» To do
Starting at the line that contains "Click the blessing icon with count 11", transcribe every remaining line of the data below exactly, and omit all pictures.

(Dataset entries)
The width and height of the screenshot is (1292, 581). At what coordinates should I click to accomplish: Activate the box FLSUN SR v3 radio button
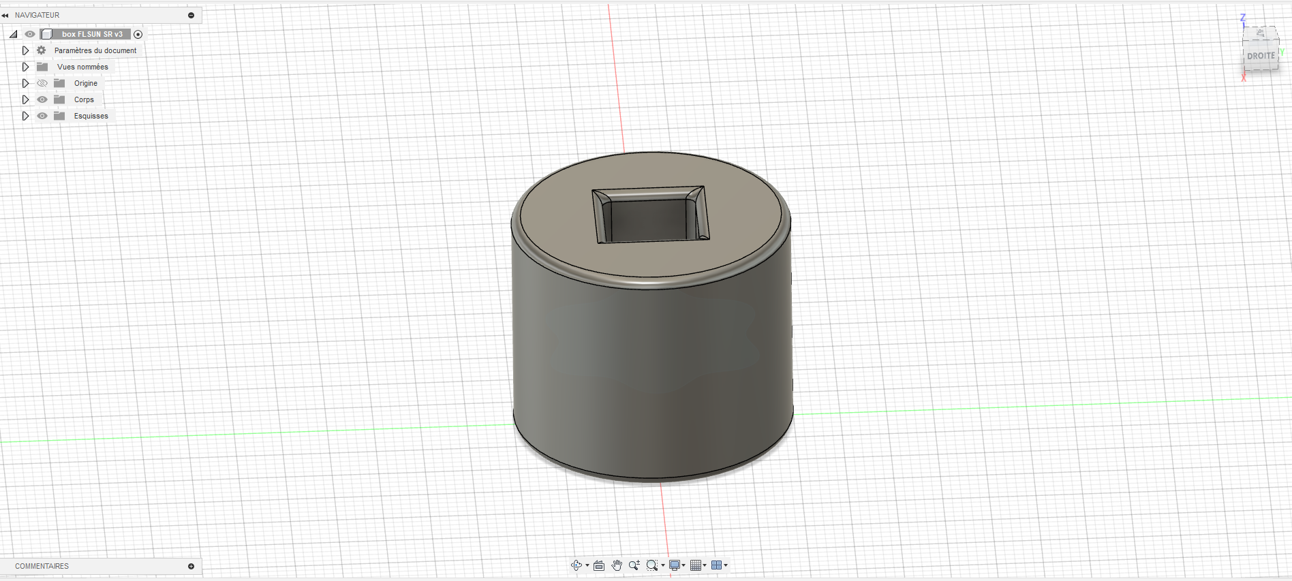[x=138, y=34]
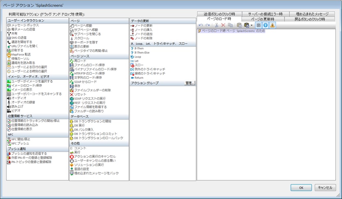The width and height of the screenshot is (342, 199).
Task: Click the undo arrow in the toolbar
Action: pyautogui.click(x=201, y=25)
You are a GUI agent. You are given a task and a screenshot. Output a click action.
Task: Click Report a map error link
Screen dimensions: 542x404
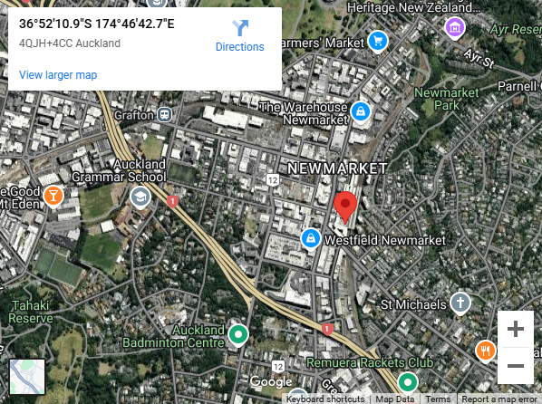tap(499, 399)
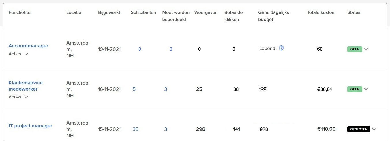This screenshot has height=141, width=390.
Task: Open the 3 to-review applicants for IT project manager
Action: click(166, 129)
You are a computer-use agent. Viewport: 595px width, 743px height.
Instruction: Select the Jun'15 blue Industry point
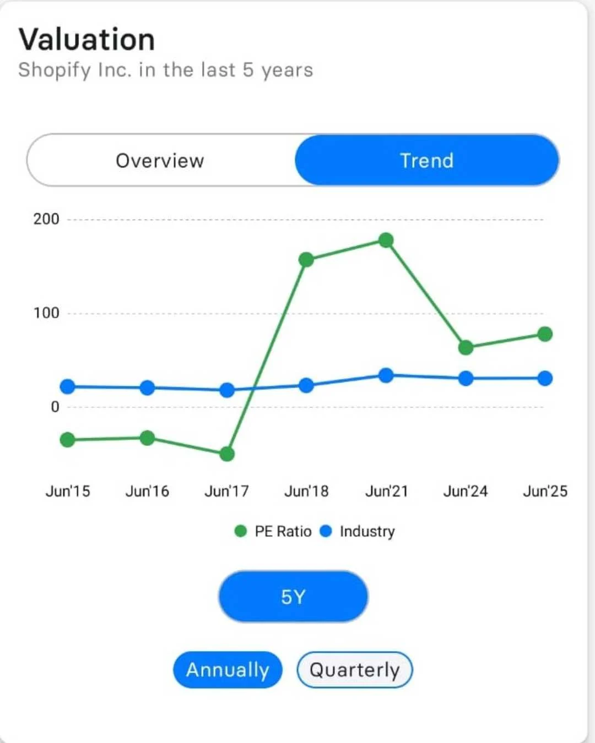pos(68,387)
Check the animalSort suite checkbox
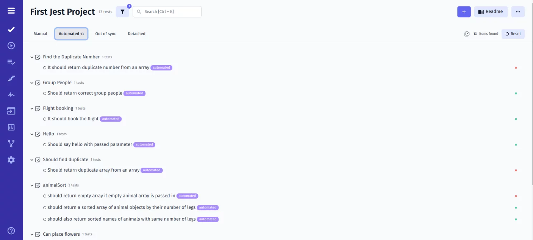The image size is (533, 240). [x=38, y=185]
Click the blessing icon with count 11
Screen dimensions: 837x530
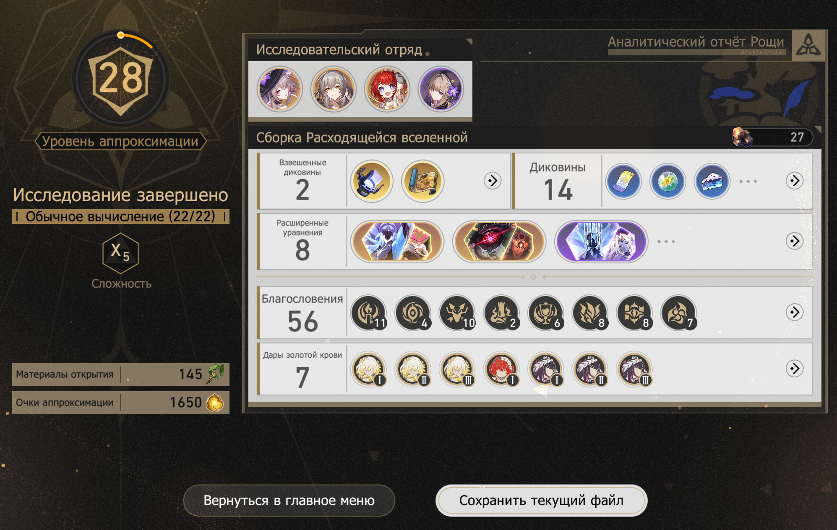(x=369, y=313)
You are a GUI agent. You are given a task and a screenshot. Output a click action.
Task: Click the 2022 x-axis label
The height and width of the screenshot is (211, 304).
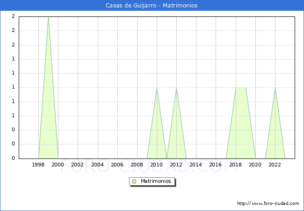[275, 165]
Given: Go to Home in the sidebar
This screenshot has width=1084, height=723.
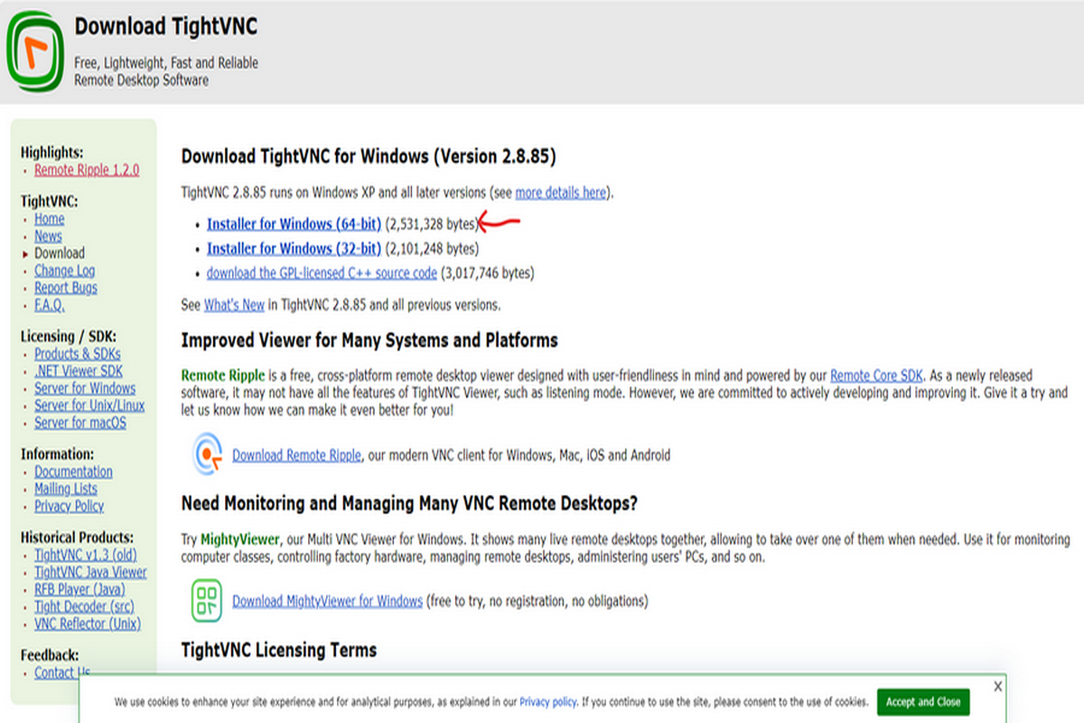Looking at the screenshot, I should 49,219.
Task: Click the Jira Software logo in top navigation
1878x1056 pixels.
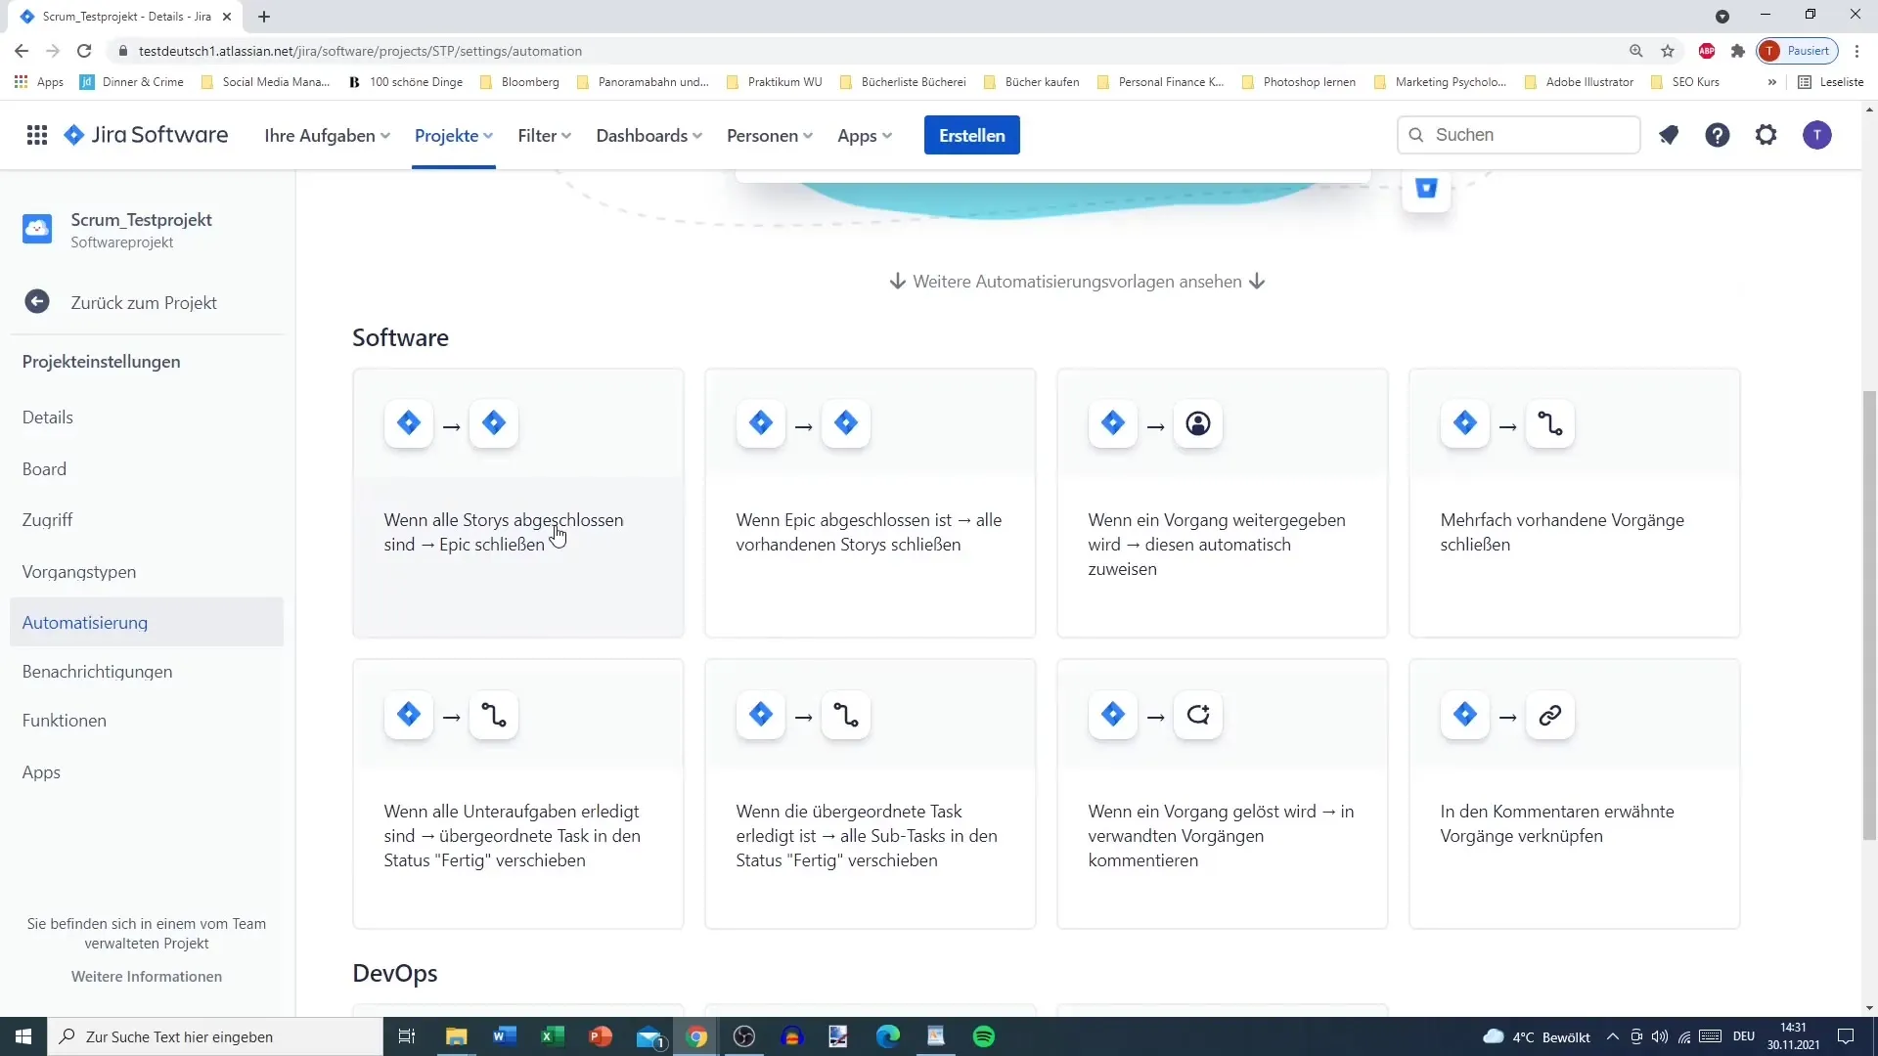Action: click(x=145, y=134)
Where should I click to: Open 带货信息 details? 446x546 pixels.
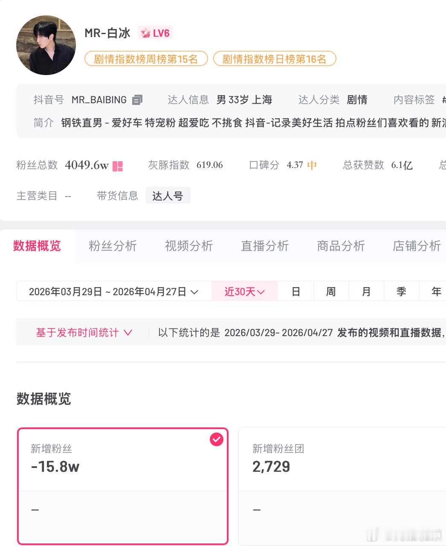click(x=117, y=195)
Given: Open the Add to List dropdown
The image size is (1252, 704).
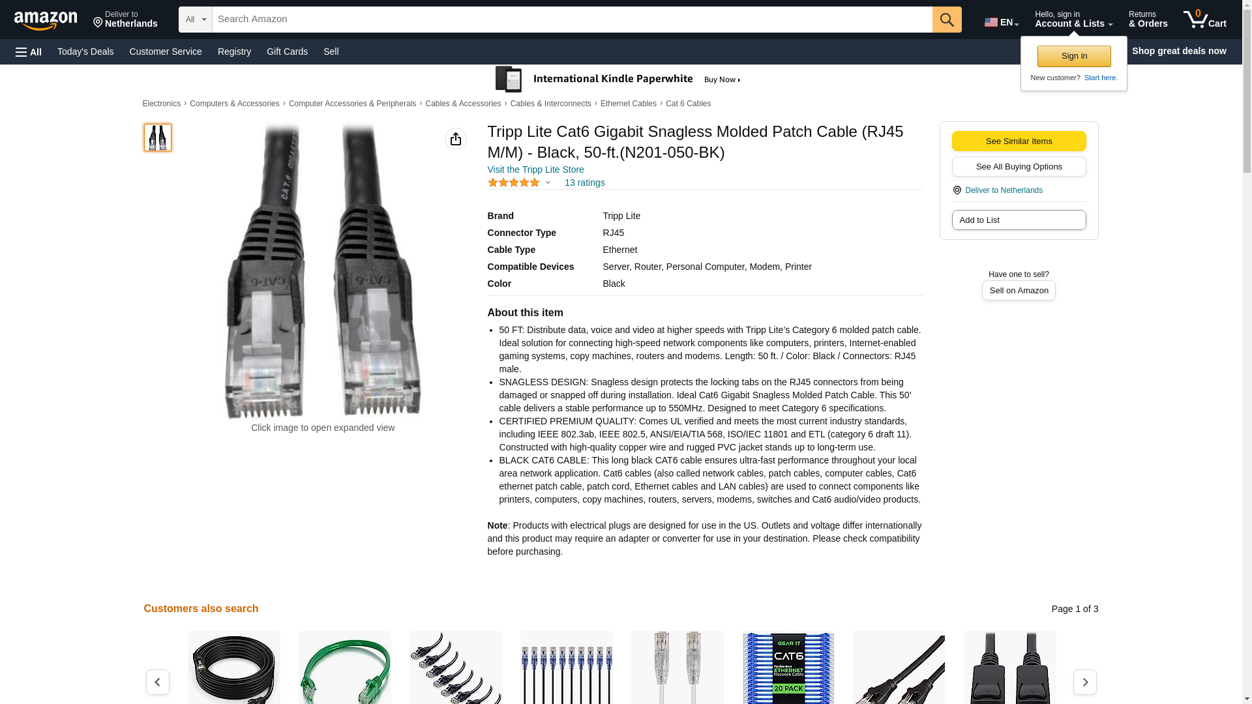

» Reply
Click the blessing icon with count 11
Screen dimensions: 837x530
(x=369, y=313)
You are a GUI agent. You are given a task and a screenshot. Output a click action.
Task: Click the 2022 x-axis label
The height and width of the screenshot is (211, 304).
[275, 165]
Given: Go to Home in the sidebar
This screenshot has width=1084, height=723.
Looking at the screenshot, I should 49,219.
Task: Click the Jira Software logo in top navigation
1878x1056 pixels.
Action: click(x=145, y=134)
Where should I click to: Open 带货信息 details? 446x546 pixels.
click(x=117, y=195)
Given: Open the Add to List dropdown
The image size is (1252, 704).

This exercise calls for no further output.